Mit einem Mal taucht auch die Diagnose von Bushs mangelnder Intelligenz wieder in den Medien auf. „Wir denken noch immer, dass er ziemlich dumm ist – obwohl wir das nicht sagen sollten und gewöhnlich auch nicht sagen“, beschrieb der Kolumnist und frühere Co-Moderator der CNN-Talkshow „Crossfire“, Michael Kinsley, die Verachtung vieler liberaler Amerikaner für den Präsidenten, den öffentlich anzugreifen, sie sich bislang noch scheuten.
Bis weit in den Sommer hinein war Bush tabu. Den Kriegsherrn, der die Nation im Krieg gegen Terrorismus und andere Bösewichter führt, zu kritisieren galt mehr oder weniger als Vaterlandsverrat. Damit ist es vorbei.

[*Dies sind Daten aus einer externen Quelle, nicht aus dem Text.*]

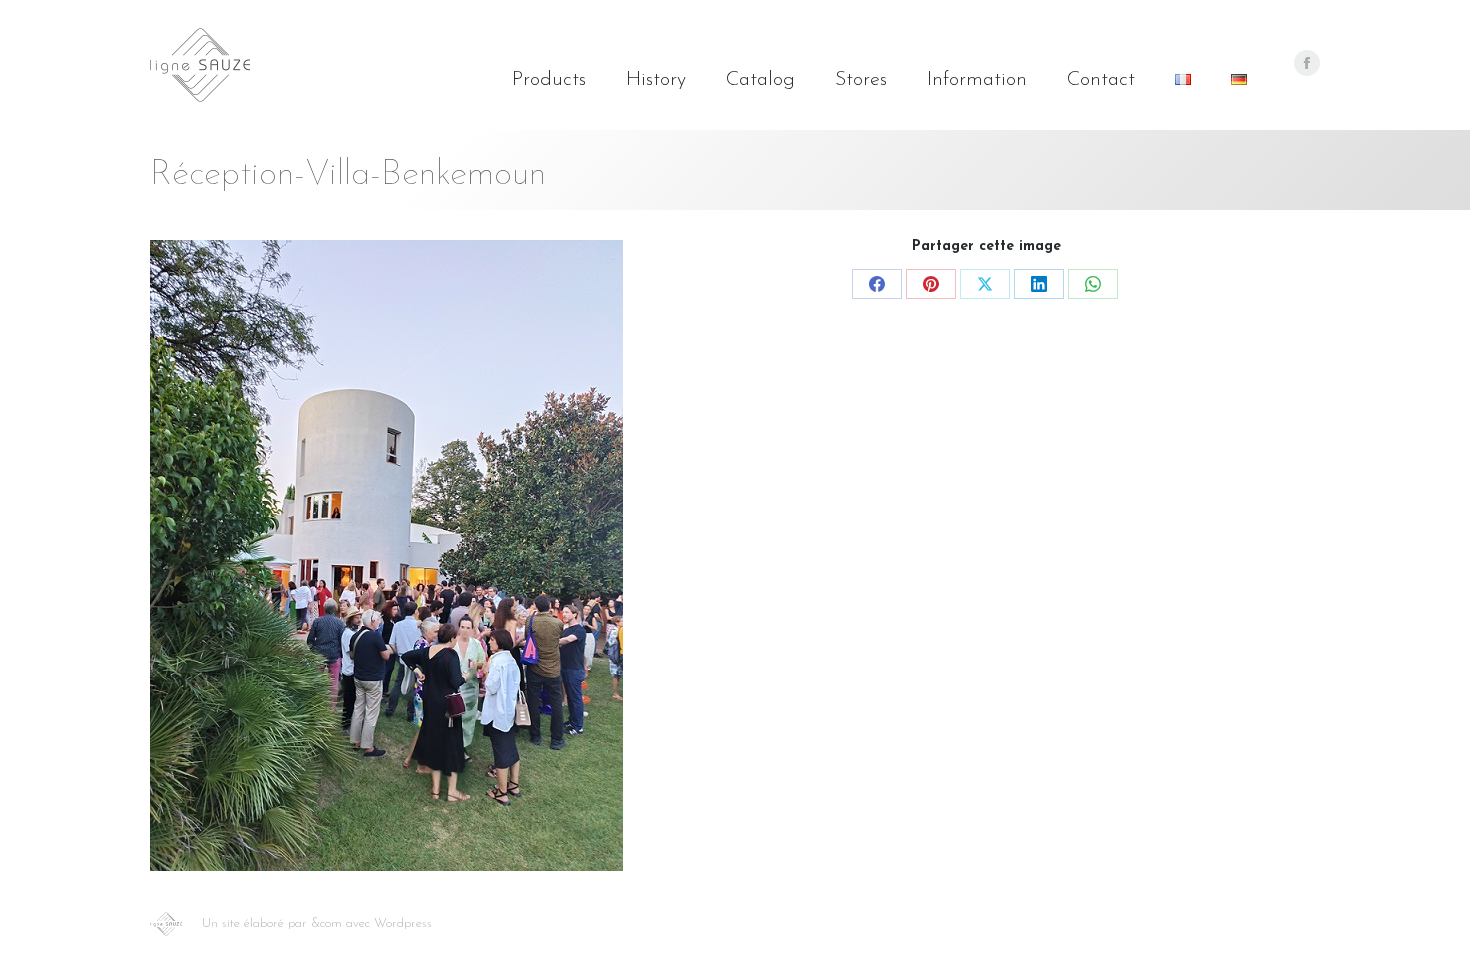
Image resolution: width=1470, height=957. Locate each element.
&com (326, 923)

Noch vor einem Jahr schien der Mann aus Texas unschlagbar. Ganz oben rangierte er in der Wählergunst, während seine politischen Gegner in der Demokratischen Partei einen desolaten Anblick boten. Eingeschüchtert und konzeptlos, segneten sie sogar das irakische Abenteuer des damals populären Präsidenten ab. Das war einmal: Neueste Umfragen bescheinigen Bush Zustimmungsquoten von bloß noch 50 Prozent. Tendenz weiter fallend. Und den Demokraten wird klar: Der Mann ist zu schlagen.

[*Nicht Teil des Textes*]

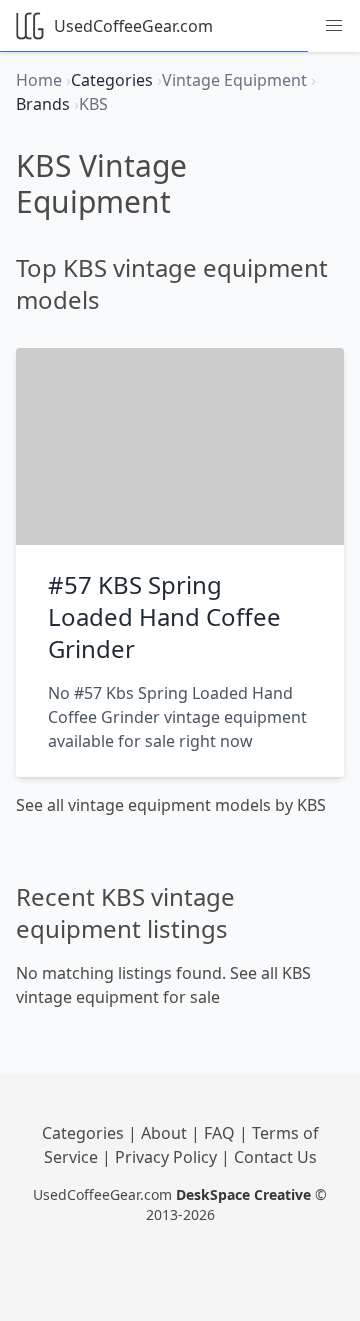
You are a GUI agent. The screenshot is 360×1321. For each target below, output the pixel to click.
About (166, 1133)
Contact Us (275, 1157)
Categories (85, 1133)
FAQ (221, 1133)
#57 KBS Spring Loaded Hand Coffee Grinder (164, 616)
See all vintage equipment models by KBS (171, 805)
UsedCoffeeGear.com (133, 26)
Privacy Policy (168, 1157)
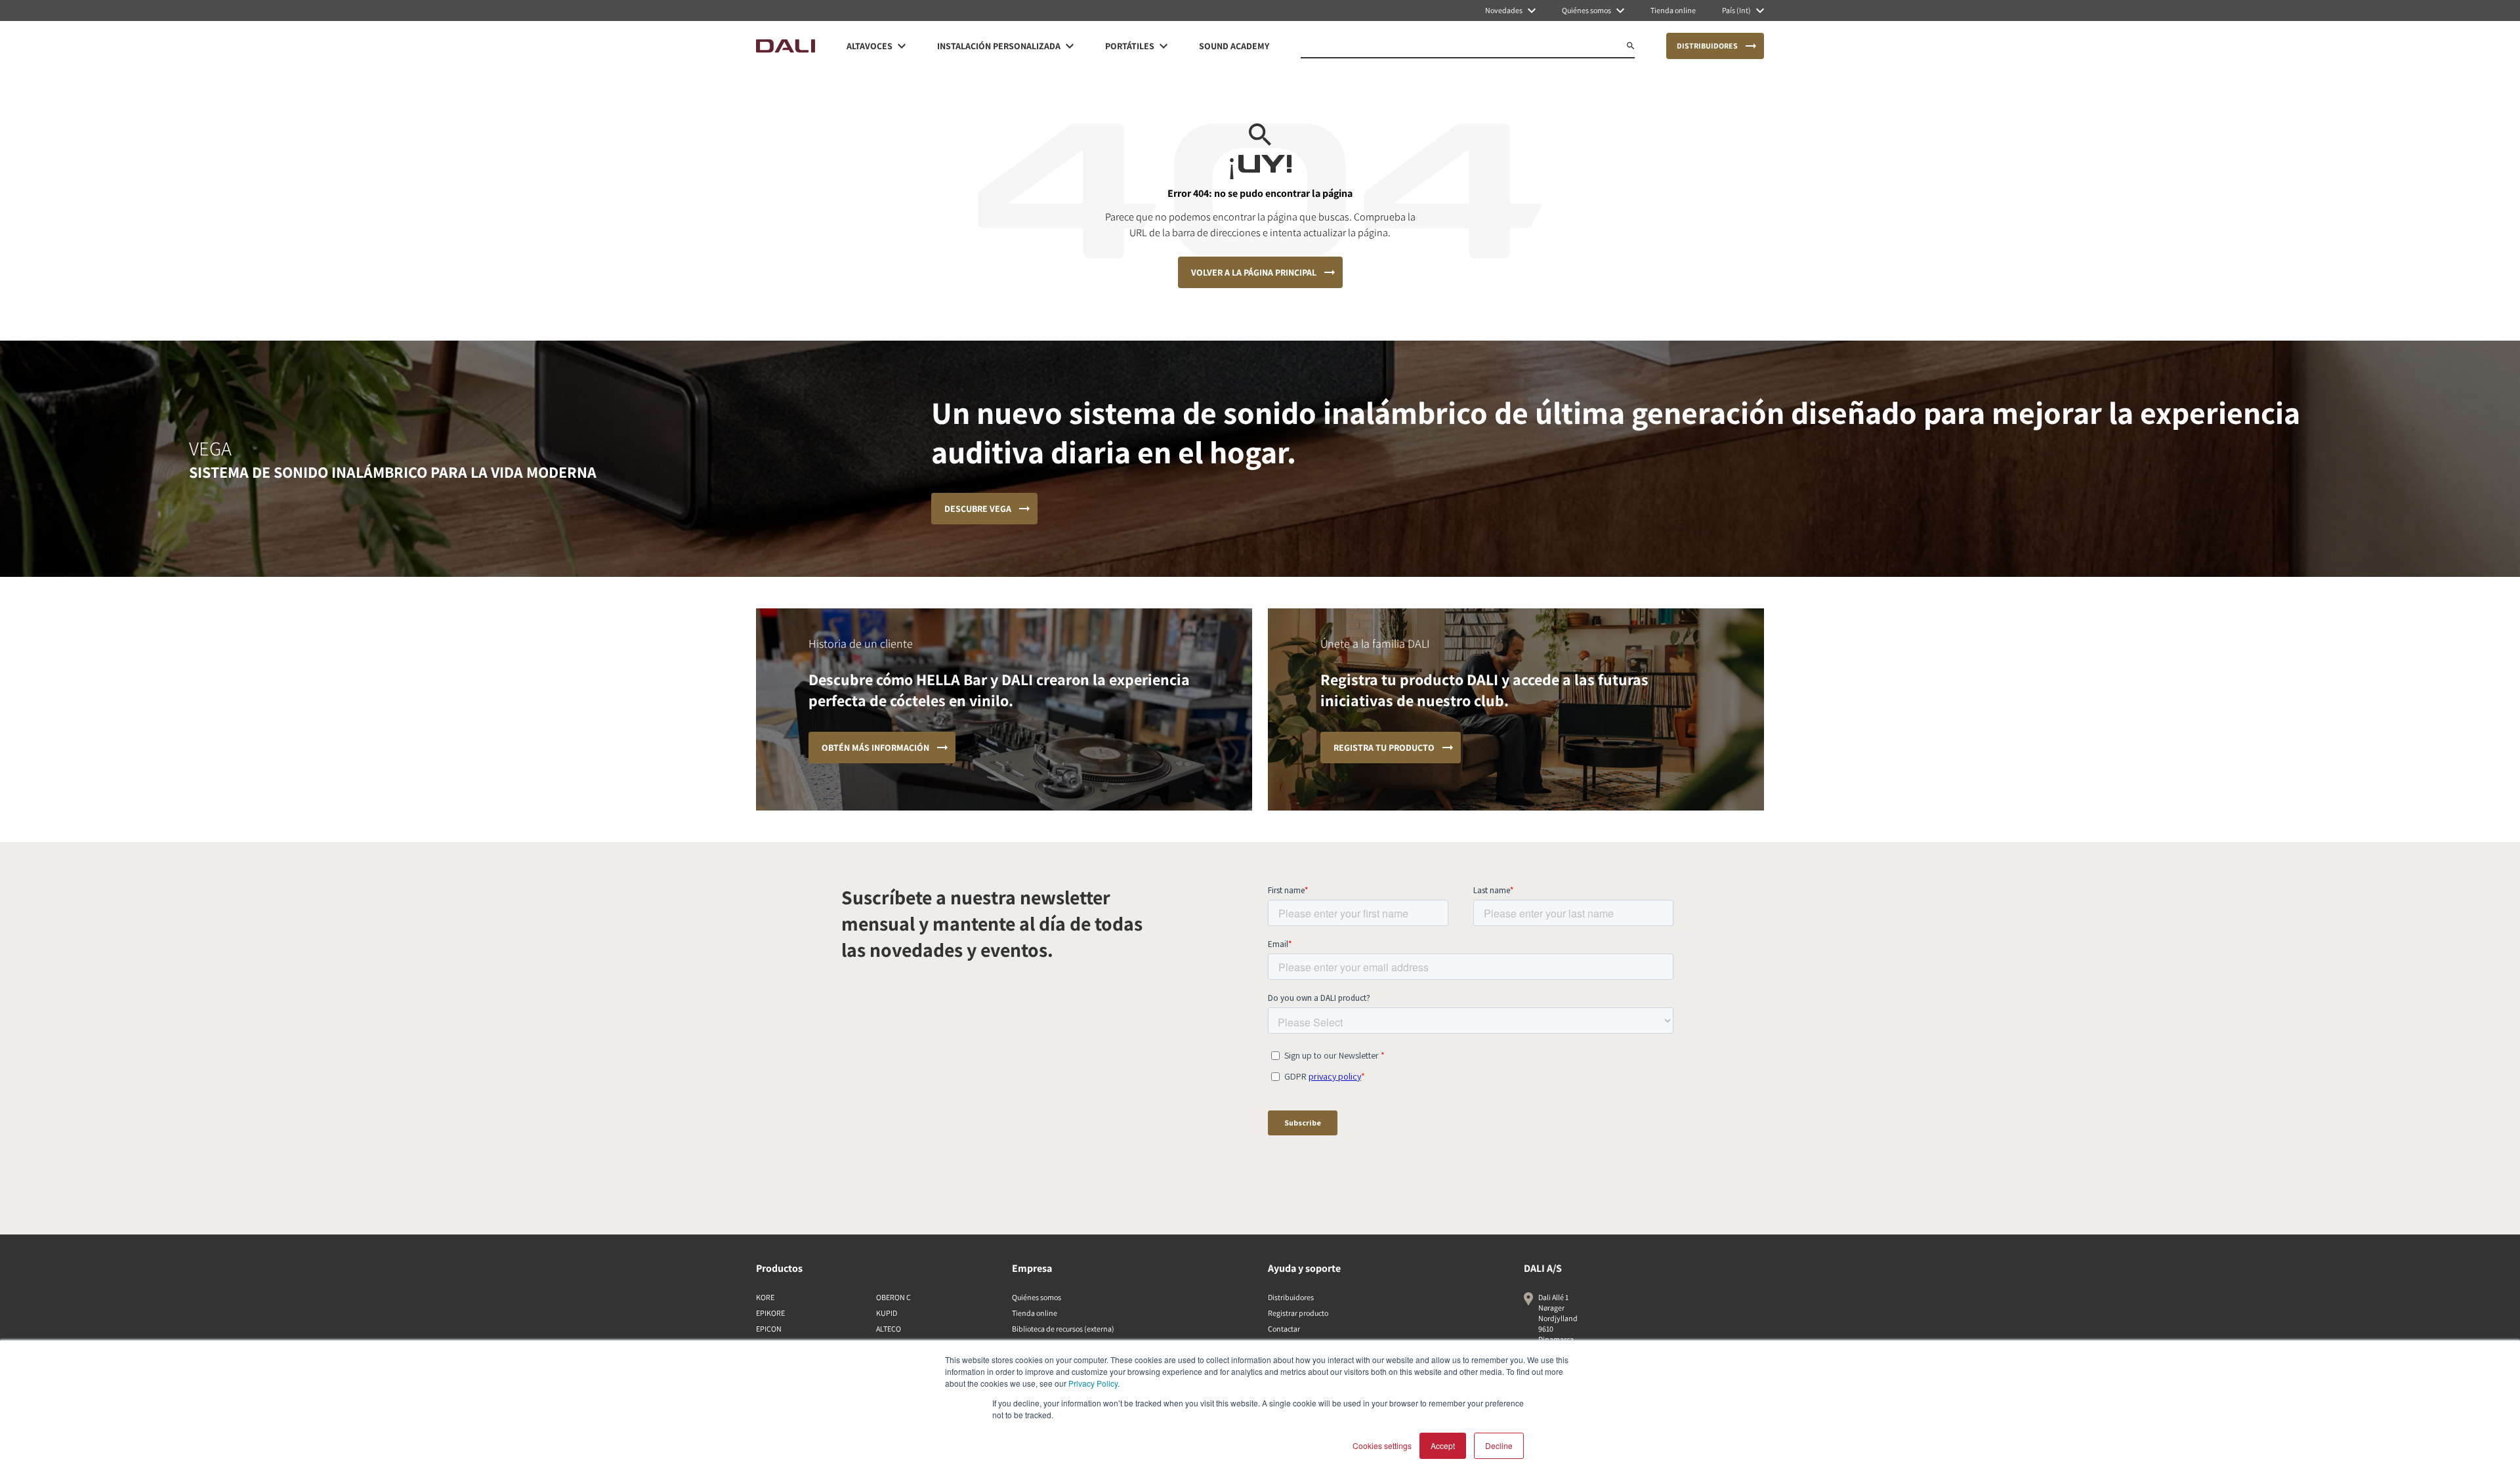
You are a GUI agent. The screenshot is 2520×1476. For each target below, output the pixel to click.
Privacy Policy (1093, 1383)
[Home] (785, 46)
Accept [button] (1443, 1445)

Die devote Verehrung, mit der die überwältigende Mehrzahl der amerikanischen Medien dem „Kriegspräsidenten Bush“ begegnete, ist mittlerweile einer kritischeren Sicht gewichen. Grundtenor der Analysen in den wichtigsten Medien: Der Präsident lenkt die Vereinigten Staaten sowohl in der Innen- als auch in der Außenpolitik auf gefährliche Irrwege.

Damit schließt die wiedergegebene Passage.